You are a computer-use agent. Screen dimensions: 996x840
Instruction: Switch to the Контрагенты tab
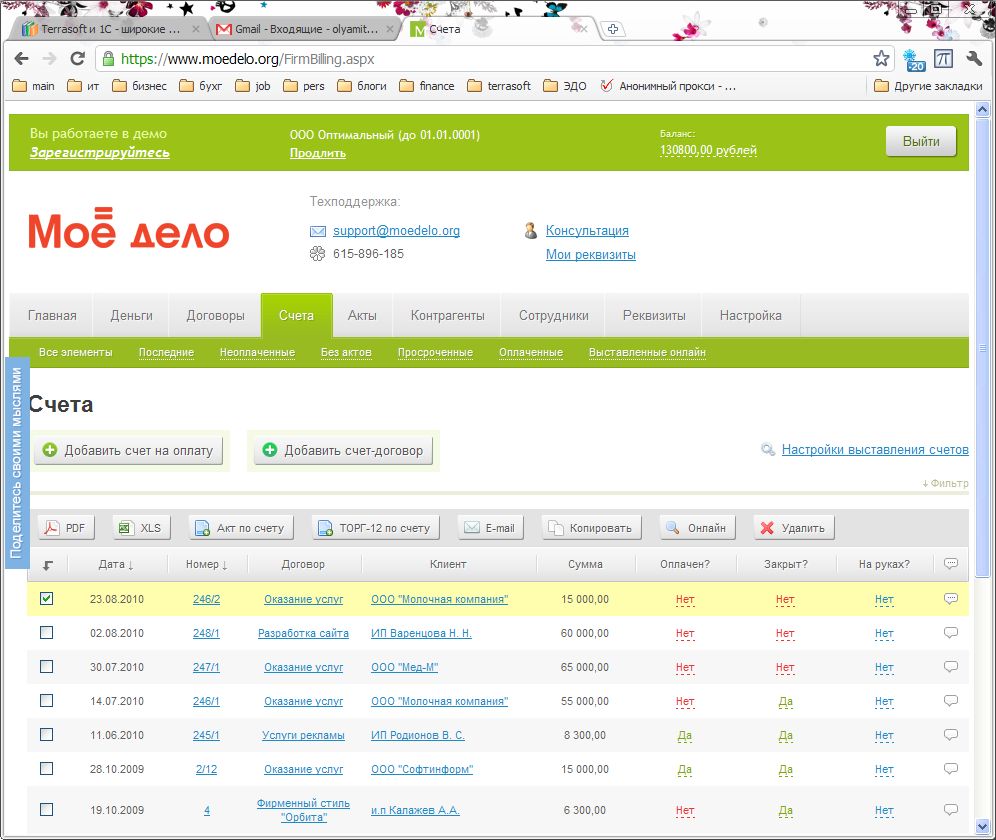point(447,315)
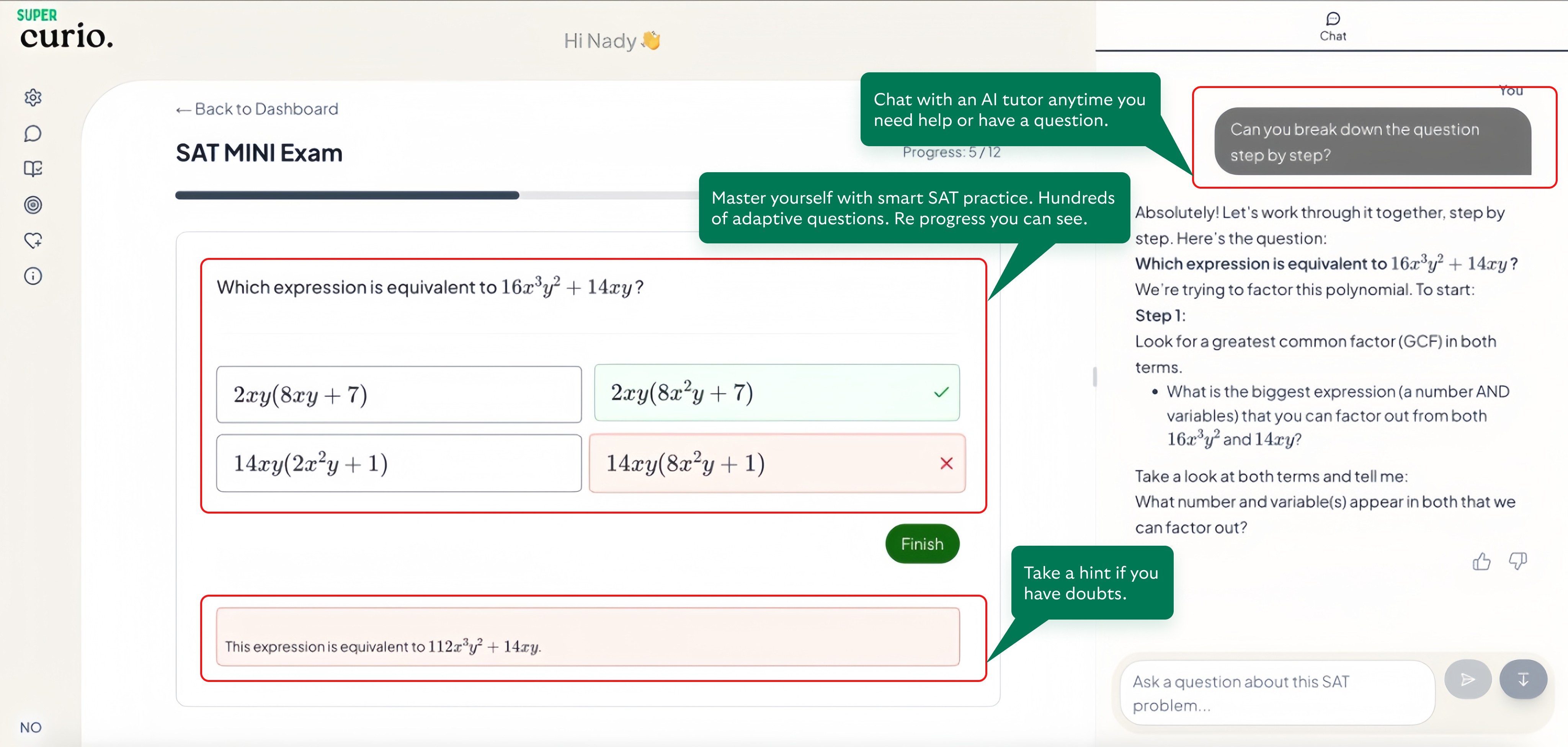Click the Finish button
The image size is (1568, 747).
(x=921, y=544)
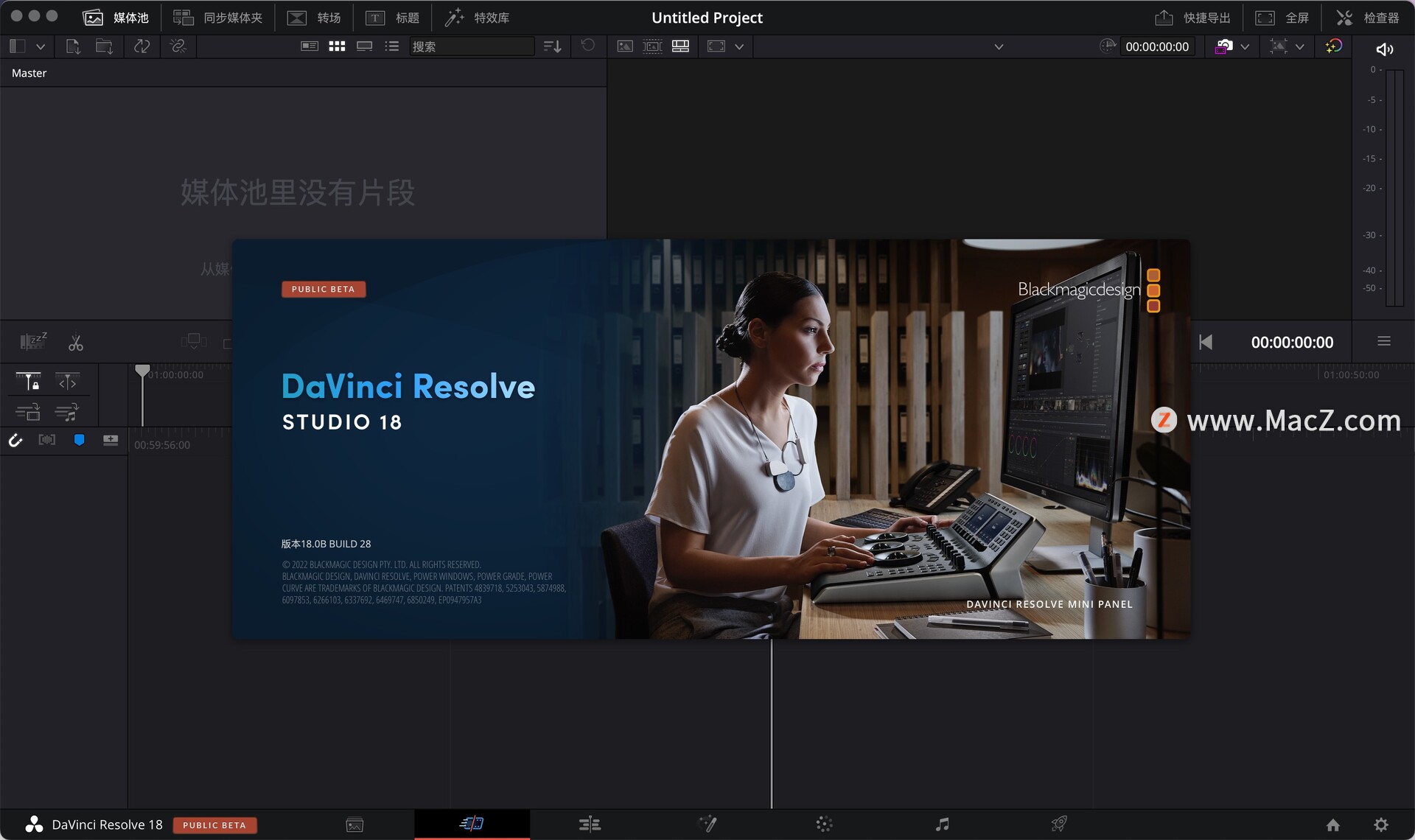
Task: Open the Fusion page icon
Action: [708, 824]
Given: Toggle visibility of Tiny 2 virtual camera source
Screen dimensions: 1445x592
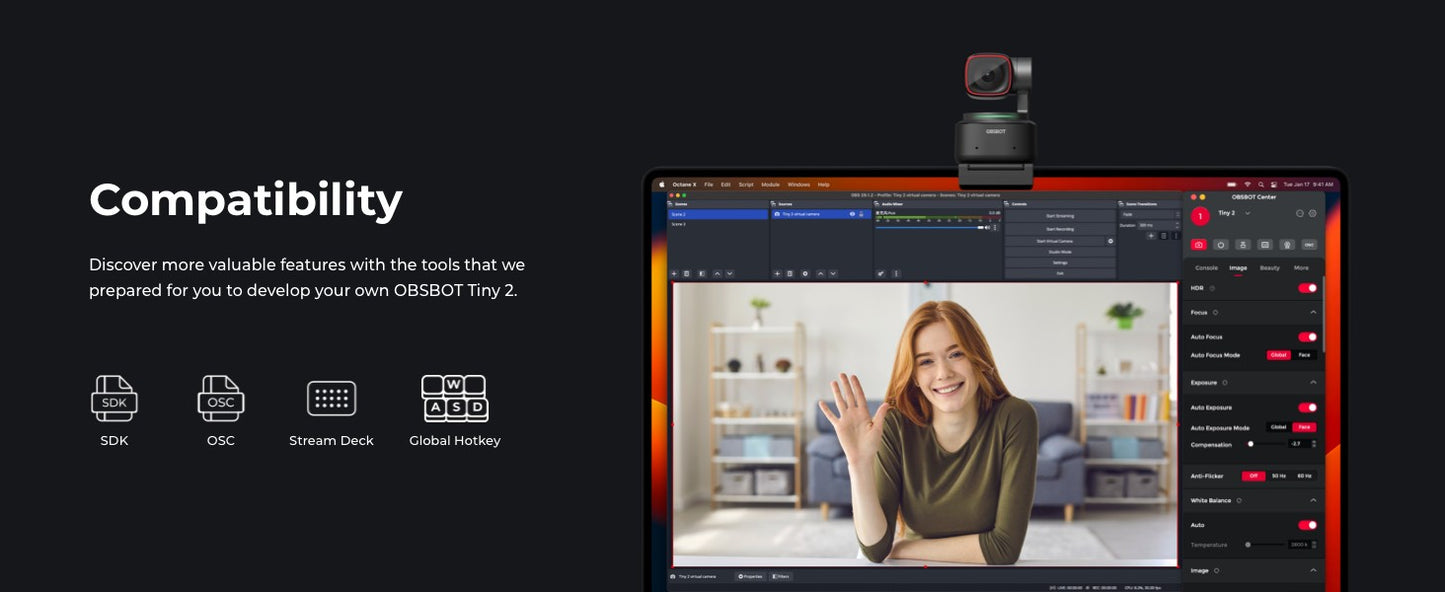Looking at the screenshot, I should click(x=852, y=214).
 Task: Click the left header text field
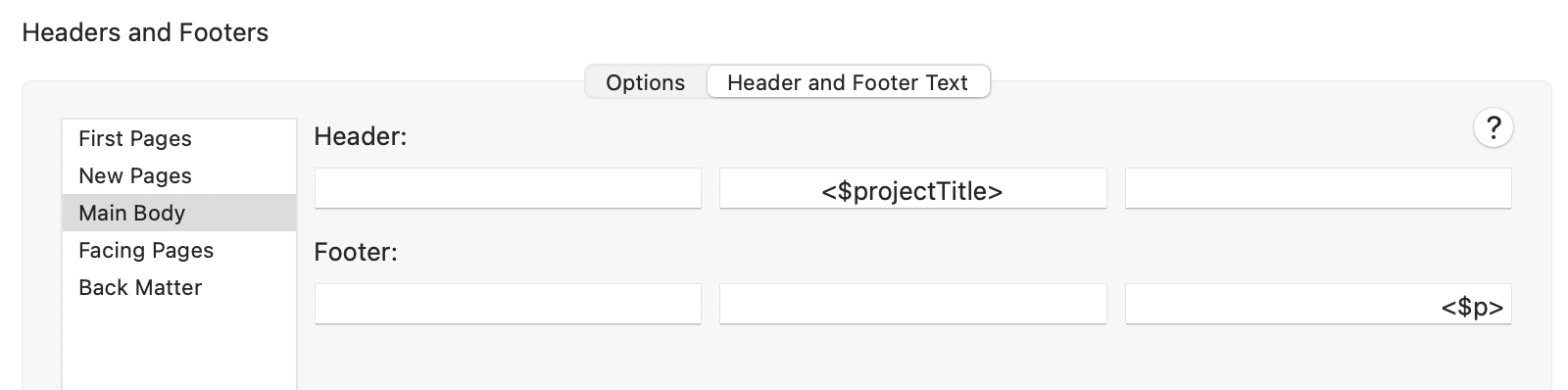tap(508, 188)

==============================

The task
Update these lines by replacing "Screen dimensions" with "Display size" wherever it appears, and leave everything else unchanged. Omit the pictures from your answer.

Full solution
You are a computer-use agent. Display size: 996x840
Instruction: Switch to the Контрагенты tab
point(447,315)
Click the Finish button
The image size is (1568, 747).
(x=921, y=544)
Task: Open the Fusion page icon
Action: [708, 824]
Given: Toggle visibility of Tiny 2 virtual camera source
Display size: 1445x592
Looking at the screenshot, I should click(x=852, y=214).
 Task: Click the left header text field
tap(508, 188)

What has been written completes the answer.